The fact that Behavior Analysts speak that way wouldn’t be a problem if they only spoke that way to each other. But Behavior Analysts have the tendency to speak that way all the time. It confuses people and, generally, people don’t like to be confused. Said in a way that might make sense to a Behavior Analyst, for most people, the feeling of confusion is a negative reinforcer, the removal of which will strengthen any behavior that precedes its removal.

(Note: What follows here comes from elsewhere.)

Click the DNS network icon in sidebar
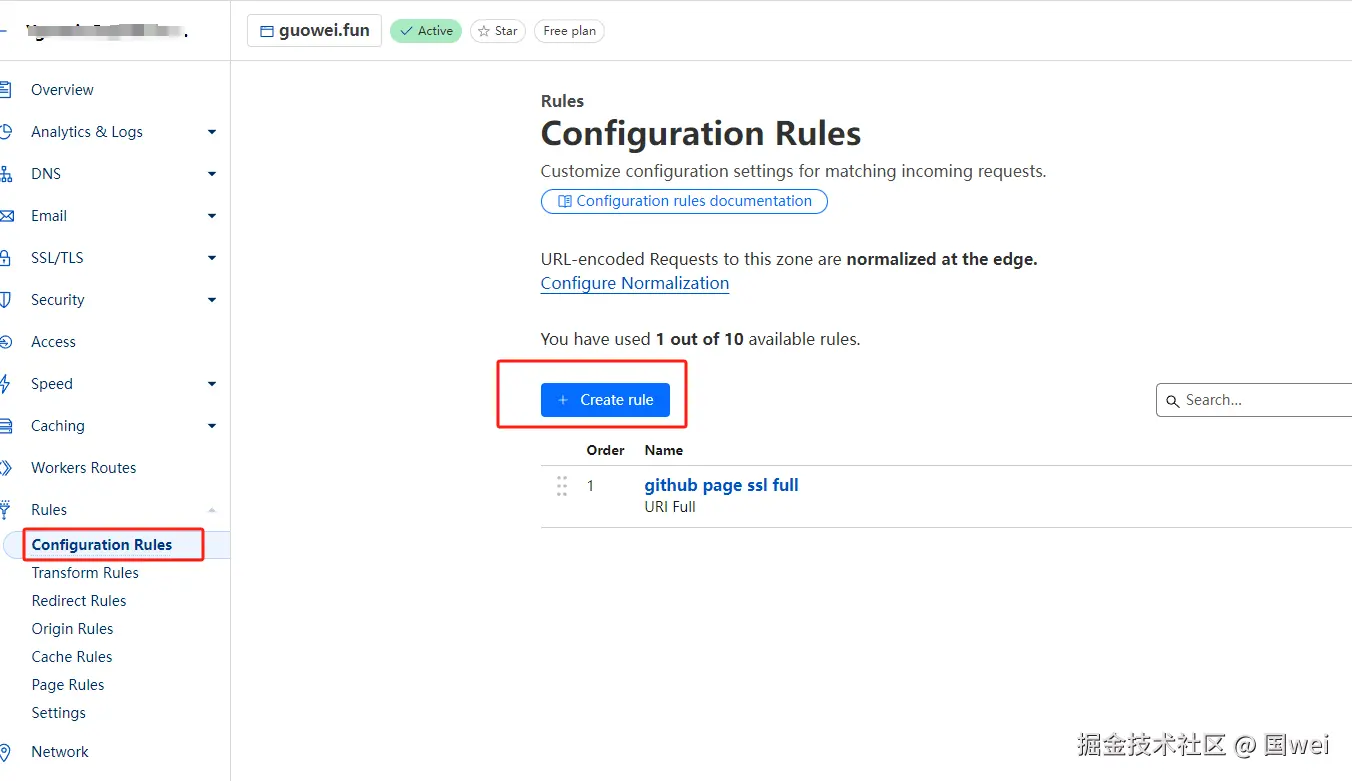The image size is (1352, 781). [x=6, y=174]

As Behavior Analysts, we need to develop ways of communicating the power of our science that don’t have people’s eyes glaze over. Seriously, we can’t teach them if they’re asleep. That’s why videos like this one are important. Released by Brett DiNovi & Associates, it gives a quick overview of Applied Behavior Analysis. It gives a very abbreviated history of the field and a quick snapshot of some of the areas where ABA really makes an impact. But most importantly, it gives a few snappy, fun demonstrations of some of ABA’s key principles.

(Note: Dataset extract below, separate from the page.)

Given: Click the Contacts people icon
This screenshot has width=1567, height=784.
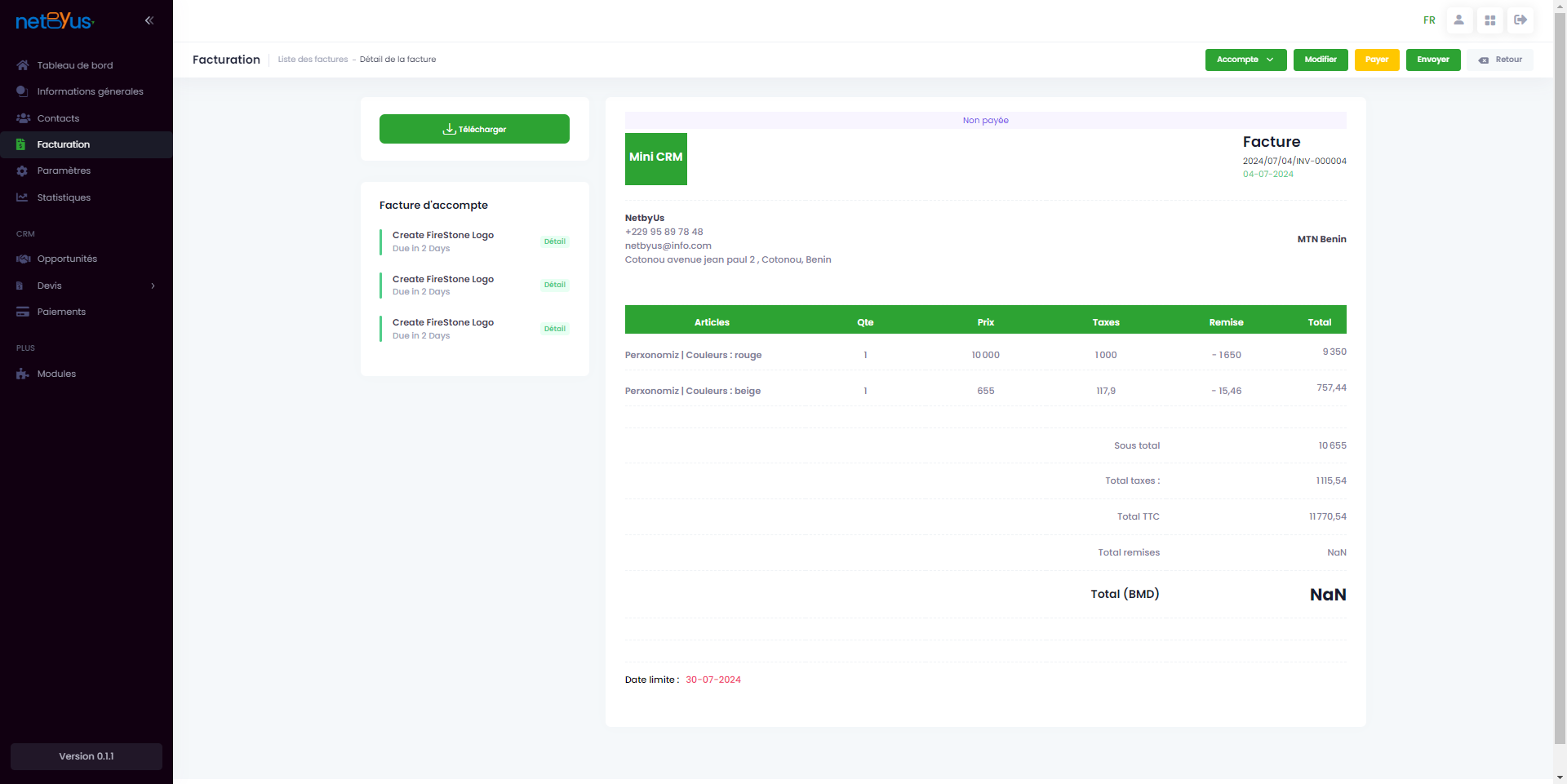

Are you a BCBA who has forgotten what a concurrent schedule is? This video will remind you that it comes down to choices. Can’t quite remember how the Premack principle works? As you’ll see in demonstration, it’s as simple as using one activity to reinforce participation in another. More importantly though, it gives a relatable overview of the basics of operant conditioning: positive and negative reinforcement and punishment.
Now, it isn’t perfect. In delivering snappy and fun, the demonstrations of principles are a little bit loose. To the seasoned, rigorous Behavior Analyst, it won’t be immediately clear that the demonstration of positive punishment is actually, in fact, positive punishment. If you swoon for the rigor of Behavior Analytic language, you’ll probably want to argue with the way the video presents some of our concepts. But, this video isn’t for you. This video is best suited for someone who isn’t a Behavior Analyst and is best introduced to that person by a Behavior Analyst. Videos like this can serve as a quick introduction and a conversation starter. The smart Behavior Analyst will say something like, “I want to show you this clip. It isn’t perfect, and when it’s over I want to discuss some of the key concepts, where it really nails them, where it doesn’t, and – most importantly – where you can use them in your life.”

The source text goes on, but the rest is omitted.